Your task: Return the lines beginning at the one that contains "Task: Click the Necaxa crest icon" and running to the end of the records, exactly and with nothing else. Omit pictures.

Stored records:
----------------

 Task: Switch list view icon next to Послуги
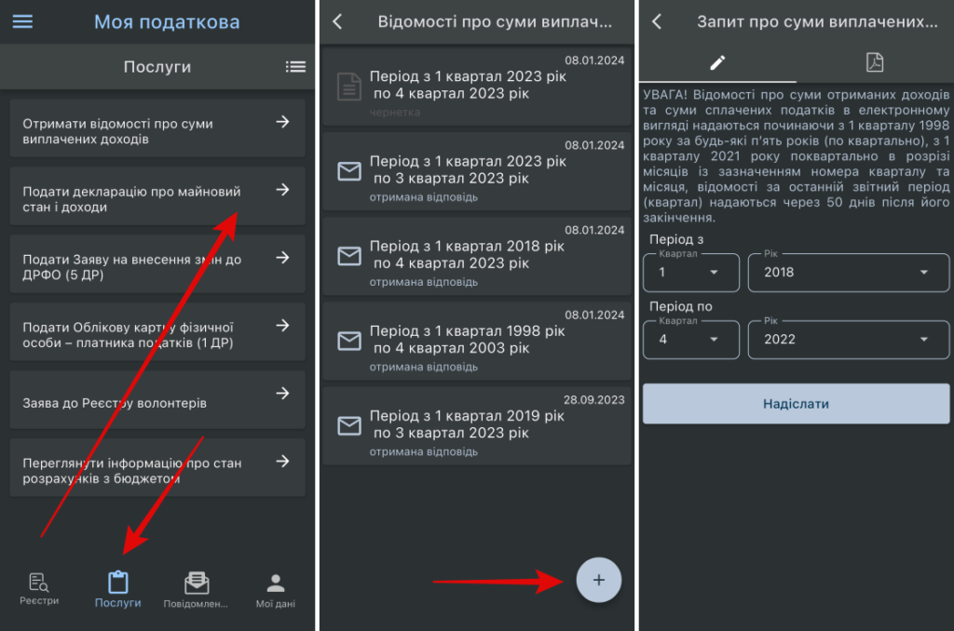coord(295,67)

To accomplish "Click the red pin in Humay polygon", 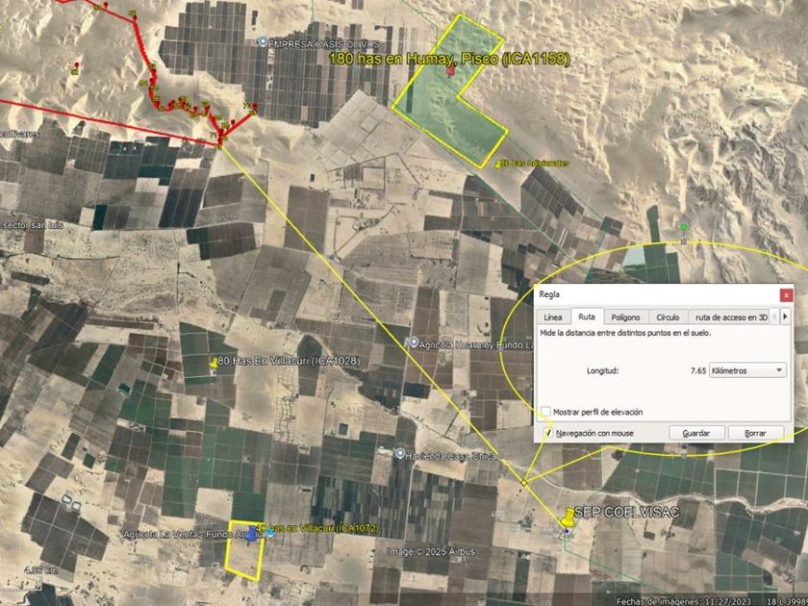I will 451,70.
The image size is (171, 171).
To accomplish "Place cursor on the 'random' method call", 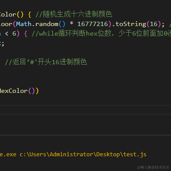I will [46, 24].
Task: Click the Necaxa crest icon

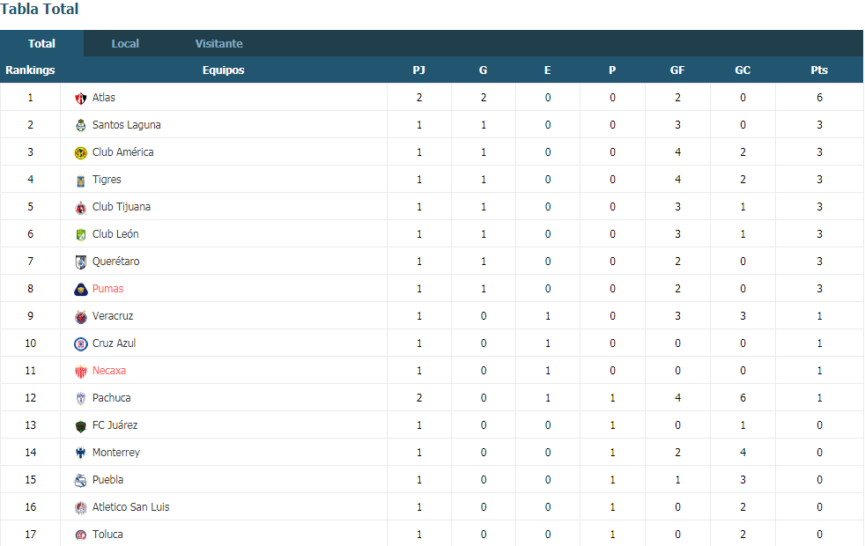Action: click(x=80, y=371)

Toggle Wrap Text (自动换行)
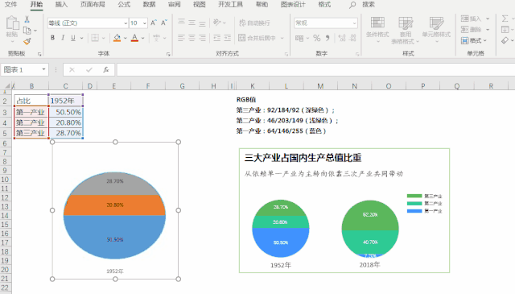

----------------

Answer space:
Task: Click the Necaxa crest icon

Action: click(x=80, y=371)

Toggle Wrap Text (自动换行)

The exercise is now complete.